Requirements:
[a] In the MD Anderson essay, how many faculty members' emails does the author say the FBI had access to?
[b] Please list every number that appears in the MD Anderson essay.

Excerpted passage:

#####

To my perpetual regret I defended the president as having done nothing wrong and technically that was true as the conflict of interest policy then was not what it is now. I along with the president was castigated in the Chronicle editorial section a few days later.

I always regretted not saying flat out that this was a grievous error and we’re sorry. To his credit the president did pull together a task force to overhaul the conflict of interest rules at Anderson, but the damage had been done, to Anderson, to him and to me. I was damaged because I was a weak apologist for bad behavior. I have no excuse. I liked my job too much and was not clever enough to figure out a way to maintain it and my integrity simultaneously.

Years later I had a close friend who was promoted very high in the administration of the next president of MD Anderson. He had me in his office and asked me what I thought about his boss. I told him that I thought “the SOB should go back to Boston before he ruins MD Anderson.” My friend stayed in the administration of that president and ruin did follow. By then, I was gone, but not before I was seated across from that president listening to a 45-minute harangue about how I shouldn’t leak documents to the press. When he finally took a breath, and with the chairman and vice chairman of the Faculty Senate sitting silently in assent beside me I looked at that president and said, “I didn’t do it. I never had the documents you are accusing me of leaking.” I did better on my second try facing amoral leadership.

And my friend, who is no longer my friend, is gone now, too.

Today, as members of the faculty leave or are fired because they are suspected of leaking documents to the Chinese mainland, yet none has been accused of a federal crime as far as I can tell, once again the leadership is doing a poor job of acting virtuously and the minions of appointees are making it worse by staying silent, defending these actions or asking the faculty to be more professional, a diversion if there ever was one. This is horse hockey and should be called out as such.

Please Faculty Senate. Don’t be like the 2002 me. Be like the second me who stood up for himself. For whatever reason, and I am not at all sure we have heard the truth about the Chinese issue at Anderson. Anderson appears to be the only institution of the 55 that received letters of warning from the NIH at which Chinese faculty were fired. Why? And why isn’t the rest of the institutional leadership concerned about this to the point where they will admit mistakes may have been made. I cannot imagine the circumstances that would ever permit the FBI to have access to the emails of 23 faculty members. Were the faculty members even aware of the invasion of their privacy? I understand that MD Anderson owns the email system so faculty using that system have no expectation of privacy. Does that make this breach of trust excusable? Not to me. Who is the administration a fiduciary for, the faculty or the FBI?

At the very end of the Comey piece he writes this.

‘”Of course, to stay, you must be seen as on his team, so you make further compromises. You use his language, praise his leadership, tout his commitment to values.

“And then you are lost. He has eaten your soul.”

I know what it is like to have my soul eaten by a narcissistic leader. I also know what it is like not allowing the next one to take a bite.

My advice. Save your soul. Tell the leader to eat elsewhere.

#####

Recorded information:

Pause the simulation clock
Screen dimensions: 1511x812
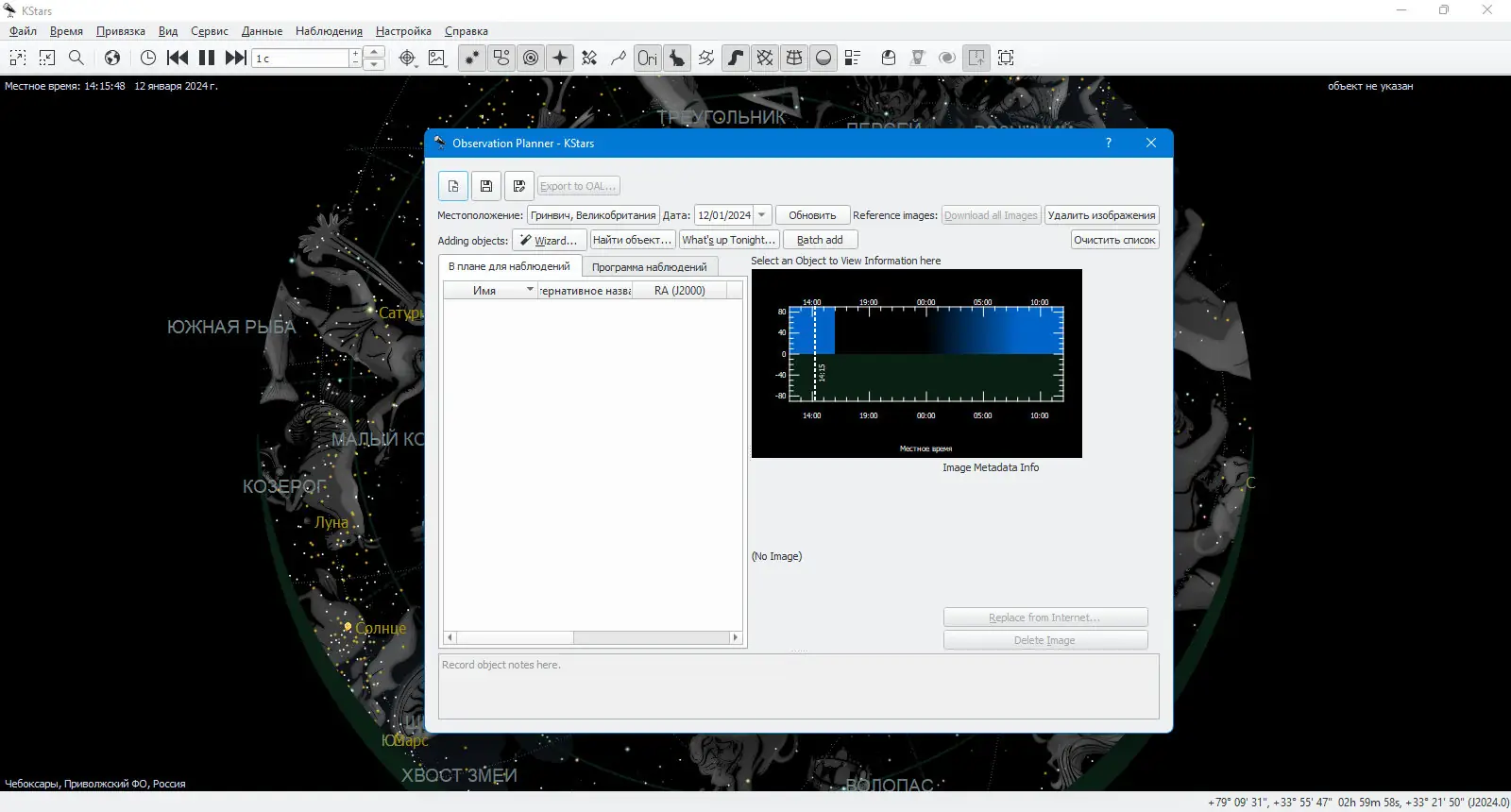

#####

Written responses:
[a] 23

[b] 45, 2002, 55, 23